(Saved entries)
****************

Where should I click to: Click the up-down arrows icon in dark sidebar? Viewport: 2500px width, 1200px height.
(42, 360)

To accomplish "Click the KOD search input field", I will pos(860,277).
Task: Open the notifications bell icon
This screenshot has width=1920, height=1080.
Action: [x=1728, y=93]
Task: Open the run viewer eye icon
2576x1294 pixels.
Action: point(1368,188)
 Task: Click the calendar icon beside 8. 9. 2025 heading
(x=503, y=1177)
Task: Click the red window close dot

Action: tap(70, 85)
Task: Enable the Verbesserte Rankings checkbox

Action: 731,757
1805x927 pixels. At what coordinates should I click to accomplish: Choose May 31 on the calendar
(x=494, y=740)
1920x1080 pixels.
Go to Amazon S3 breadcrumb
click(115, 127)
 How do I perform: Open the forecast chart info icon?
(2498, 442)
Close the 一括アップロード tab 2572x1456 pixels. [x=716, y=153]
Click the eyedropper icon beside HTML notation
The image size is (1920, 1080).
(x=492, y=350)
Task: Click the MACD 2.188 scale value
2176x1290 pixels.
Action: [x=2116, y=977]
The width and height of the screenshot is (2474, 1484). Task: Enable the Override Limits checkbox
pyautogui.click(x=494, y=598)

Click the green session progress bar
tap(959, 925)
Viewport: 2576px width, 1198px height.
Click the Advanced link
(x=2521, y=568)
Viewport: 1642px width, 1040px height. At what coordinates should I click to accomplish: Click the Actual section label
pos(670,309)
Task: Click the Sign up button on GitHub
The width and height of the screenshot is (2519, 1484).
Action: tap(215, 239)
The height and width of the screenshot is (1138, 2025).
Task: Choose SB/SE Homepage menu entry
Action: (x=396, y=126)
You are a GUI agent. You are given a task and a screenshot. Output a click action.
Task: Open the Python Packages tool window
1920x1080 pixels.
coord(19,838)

****************

Task objective:
Using the entries above, copy exactly the lines from the one containing "The image size is (1920, 1080)." through the last, both included.

Result of the exercise:
The image size is (1920, 1080).
(x=492, y=350)
Task: Click the MACD 2.188 scale value
2176x1290 pixels.
Action: [x=2116, y=977]
The width and height of the screenshot is (2474, 1484). Task: Enable the Override Limits checkbox
pyautogui.click(x=494, y=598)

Click the green session progress bar
tap(959, 925)
Viewport: 2576px width, 1198px height.
Click the Advanced link
(x=2521, y=568)
Viewport: 1642px width, 1040px height. At what coordinates should I click to accomplish: Click the Actual section label
pos(670,309)
Task: Click the Sign up button on GitHub
The width and height of the screenshot is (2519, 1484).
Action: tap(215, 239)
The height and width of the screenshot is (1138, 2025).
Task: Choose SB/SE Homepage menu entry
Action: (x=396, y=126)
You are a GUI agent. You are given a task and a screenshot. Output a click action.
Task: Open the Python Packages tool window
1920x1080 pixels.
coord(19,838)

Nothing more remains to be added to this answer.